Let's pull on this string some more. Assuming we settled on disjoint
types and syntaxes, with no magic conversions, what library support do
we need directly for ST? I am thinking (please, let's focus on the
functionality before we nitpick the names):
// on String
static join(StringTemplate) // previously STR
// on StringTemplate
String join() // STR,
instance/suffix version
static StringTemplate join(StringTemplate...) // + for string templates
This is a pleasantly short set; is anything missing? (Not addressing
the "which things were previously processors, but now need API points"
right now -- that's a separate discussion.)
On 3/18/2024 9:38 AM, Brian Goetz wrote:
I think this has been a good discussion, and it looks like we're
starting to see some convergence.
I think we keep trying to exploit ambiguity / implicitness, and it
doesn't go well:
- Many users want STR to be the "implicit processor", but that isn't
good for security
- We tried reusing the String delimiters for string templates to
reduce the perception of how many different things there are here, but
that creates cognitive load (can't tell strings from templates without
parsing the entire contents), among other problems
- We tried making String a poly expression (and other tricks) to
reduce the number of explicit conversions, but that created problems too
John's characterization captures the feeling and eventual conclusion
that I think many of us share:
I kind of like Guy’s offensive-to-everyone suggestion that $ is required to
make a true ST.
Indeed, my first reaction to the $ sigil was "please no", but I am
grudgingly coming to the conclusion that we should stop trying to
implicitly "just figure out what the user wants" and acknowledge the
reality: templates are not strings, strings are not templates, and
they can be converted to each other with ... methods, just like any
other relatable types. So string literals are as they always were;
string templates are a new thing, whose syntax and type is disjoint
from that of strings, as Guy also seems to be converging on:
And now that I have that better understanding, I think I lean toward
(a) abandoning string interpolation and (b) having a single, short,
_non-optional_ prefix for templates (“$” would be a plausible
choice), on the grounds that I think it makes code more readable if
templates are always distinguished up front from strings—and this is
especially helpful when the templates are rather long and any `\{`
present might be far from the beginning. It has a minimal number of
cases to explain:
“…” string literal, must not contain \{…}, type String
$”…” template literal, may contain \{…}, type StringTemplate
(concrete syntax TBB (to be bikeshod), along with the spellings of S
-> ST and ST -> S.)
Some more useful observations:
- The toString behavior cannot be mere interpolation. Besides the
principled objections and inevitable propping-open-the-security-door
that this would lead to, people will quickly learn to abuse "" + ST as
the "fewest characters required" way to get interpolation, which is
"clever" in the same way that John's "empty \{}" trick is clever, but
not good for clarity.
- We need a story to tell for how to write good overloads, which
seems to be more subtle than initially thought.

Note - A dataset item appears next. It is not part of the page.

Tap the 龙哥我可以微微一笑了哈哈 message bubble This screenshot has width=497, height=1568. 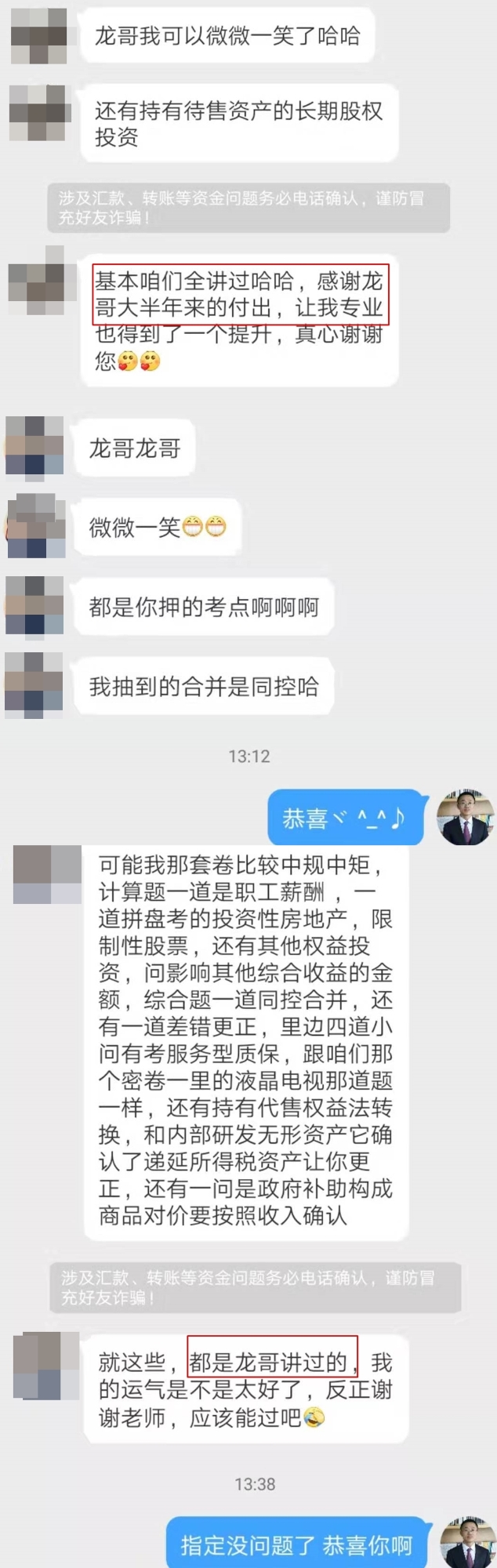(x=227, y=36)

- If the only way to make a StringTemplate is the literal syntax,
then STs gain a valuable security property: all fragments in the ST
are strings that appeared literally in code, and therefore untainted.
This is probably too restrictive but we should be aware of what we are
giving up as we explore the API options.
- Processors should be encouraged to "flatten" embedded STs.

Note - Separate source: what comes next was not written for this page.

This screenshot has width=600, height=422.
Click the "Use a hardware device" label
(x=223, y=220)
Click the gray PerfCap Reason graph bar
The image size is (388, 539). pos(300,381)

A few people have implied that only the tainted parts of an ST (the
embedded expressions) need special processing, but I'll point out that
the untainted parts may often require domain-specific validation. For
example, a ST representing a SQL query wants balanced quotes, and
might want to require quotes around embedded expressions.
On 3/8/2024 1:35 PM, Brian Goetz wrote:
Time to check in with where were are with String Templates. We’ve
gone through two rounds of preview, and have received some feedback.

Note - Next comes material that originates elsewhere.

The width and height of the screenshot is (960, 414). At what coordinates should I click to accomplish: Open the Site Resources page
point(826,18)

As a reminder, the primary goal of gathering feedback is to learn
things about the design or implementation that we don’t already know.
This could be bug reports, experience reports, code review, careful
analysis, novel alternatives, etc. And the best feedback usually
comes from using the feature “in anger” — trying to actually write
code with it. (“Some people would prefer a different syntax” or “some
people would prefer we focused on string interpolation only” fall
squarely in the “things we already knew” camp.)
In the course of using this feature in the `jextract` project, we did
learn quite a few things we didn’t already know, and this was
conclusive enough that it has motivated us to adjust our approach in
this feature. Specifically, the role of processors is “outsized” to
the value they offer, and, after further exploration, we now believe
it is possible to achieve the goals of the feature without an
explicit “processor” abstraction at all! This is a very positive
development.
First, I want to affirm that that the goals of the project have not
changed. From JEP 459:
Goals
• Simplify the writing of Java programs by making it easy to express
strings that include values computed at run time.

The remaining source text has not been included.